• _GOAL_: Swap each occurrence of "computer-use agent" in the entries below for "desktop assistant", and reproduce the entries with nothing else altered.
* begin *
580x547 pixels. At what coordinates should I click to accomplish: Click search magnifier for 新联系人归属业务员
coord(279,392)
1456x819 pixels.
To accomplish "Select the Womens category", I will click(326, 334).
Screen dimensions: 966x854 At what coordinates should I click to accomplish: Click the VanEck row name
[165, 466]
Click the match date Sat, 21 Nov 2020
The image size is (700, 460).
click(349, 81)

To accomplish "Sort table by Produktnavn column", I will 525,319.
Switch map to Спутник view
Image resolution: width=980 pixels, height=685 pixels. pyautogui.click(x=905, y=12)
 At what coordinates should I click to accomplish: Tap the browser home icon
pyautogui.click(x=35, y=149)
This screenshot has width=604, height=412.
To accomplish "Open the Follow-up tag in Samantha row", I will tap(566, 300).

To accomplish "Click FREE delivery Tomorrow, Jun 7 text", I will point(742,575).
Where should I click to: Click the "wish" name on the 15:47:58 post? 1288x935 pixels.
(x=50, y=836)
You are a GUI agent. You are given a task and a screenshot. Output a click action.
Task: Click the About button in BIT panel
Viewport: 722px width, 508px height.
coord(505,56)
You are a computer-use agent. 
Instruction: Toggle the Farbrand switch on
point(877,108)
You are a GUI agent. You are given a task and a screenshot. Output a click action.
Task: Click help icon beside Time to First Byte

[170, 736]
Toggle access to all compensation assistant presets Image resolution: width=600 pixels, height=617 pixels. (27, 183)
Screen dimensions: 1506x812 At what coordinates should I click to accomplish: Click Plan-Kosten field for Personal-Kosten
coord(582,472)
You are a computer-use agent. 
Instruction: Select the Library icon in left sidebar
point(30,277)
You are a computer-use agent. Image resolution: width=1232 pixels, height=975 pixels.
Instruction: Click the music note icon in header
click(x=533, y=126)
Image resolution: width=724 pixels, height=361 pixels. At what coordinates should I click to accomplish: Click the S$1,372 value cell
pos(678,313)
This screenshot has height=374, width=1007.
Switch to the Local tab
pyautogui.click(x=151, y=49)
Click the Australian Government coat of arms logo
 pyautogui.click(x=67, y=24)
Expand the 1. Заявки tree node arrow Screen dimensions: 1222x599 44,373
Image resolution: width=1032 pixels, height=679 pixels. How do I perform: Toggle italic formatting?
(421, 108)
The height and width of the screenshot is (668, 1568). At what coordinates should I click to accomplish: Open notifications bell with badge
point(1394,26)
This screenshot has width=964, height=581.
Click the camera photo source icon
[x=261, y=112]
* end *
• _ANSWER BELOW_:
580x547 pixels. At what coordinates should I click to accomplish: Click search magnifier for 新联系人归属业务员
coord(279,392)
1456x819 pixels.
To accomplish "Select the Womens category", I will click(326, 334).
Screen dimensions: 966x854 At what coordinates should I click to accomplish: Click the VanEck row name
[165, 466]
Click the match date Sat, 21 Nov 2020
The image size is (700, 460).
click(349, 81)

To accomplish "Sort table by Produktnavn column", I will 525,319.
Switch map to Спутник view
Image resolution: width=980 pixels, height=685 pixels. pyautogui.click(x=905, y=12)
 At what coordinates should I click to accomplish: Tap the browser home icon
pyautogui.click(x=35, y=149)
This screenshot has width=604, height=412.
To accomplish "Open the Follow-up tag in Samantha row", I will tap(566, 300).

To accomplish "Click FREE delivery Tomorrow, Jun 7 text", I will point(742,575).
Where should I click to: Click the "wish" name on the 15:47:58 post? 1288x935 pixels.
(x=50, y=836)
You are a GUI agent. You are given a task and a screenshot. Output a click action.
Task: Click the About button in BIT panel
Viewport: 722px width, 508px height.
coord(505,56)
You are a desktop assistant. 
Instruction: Toggle the Farbrand switch on
point(877,108)
You are a GUI agent. You are given a task and a screenshot. Output a click action.
Task: Click help icon beside Time to First Byte

[170, 736]
Toggle access to all compensation assistant presets Image resolution: width=600 pixels, height=617 pixels. (27, 183)
Screen dimensions: 1506x812 At what coordinates should I click to accomplish: Click Plan-Kosten field for Personal-Kosten
coord(582,472)
You are a desktop assistant. 
Instruction: Select the Library icon in left sidebar
point(30,277)
You are a desktop assistant. Image resolution: width=1232 pixels, height=975 pixels.
Instruction: Click the music note icon in header
click(x=533, y=126)
Image resolution: width=724 pixels, height=361 pixels. At what coordinates should I click to accomplish: Click the S$1,372 value cell
pos(678,313)
This screenshot has height=374, width=1007.
Switch to the Local tab
pyautogui.click(x=151, y=49)
Click the Australian Government coat of arms logo
 pyautogui.click(x=67, y=24)
Expand the 1. Заявки tree node arrow Screen dimensions: 1222x599 44,373
Image resolution: width=1032 pixels, height=679 pixels. How do I perform: Toggle italic formatting?
(421, 108)
The height and width of the screenshot is (668, 1568). At what coordinates should I click to accomplish: Open notifications bell with badge
point(1394,26)
This screenshot has width=964, height=581.
Click the camera photo source icon
[x=261, y=112]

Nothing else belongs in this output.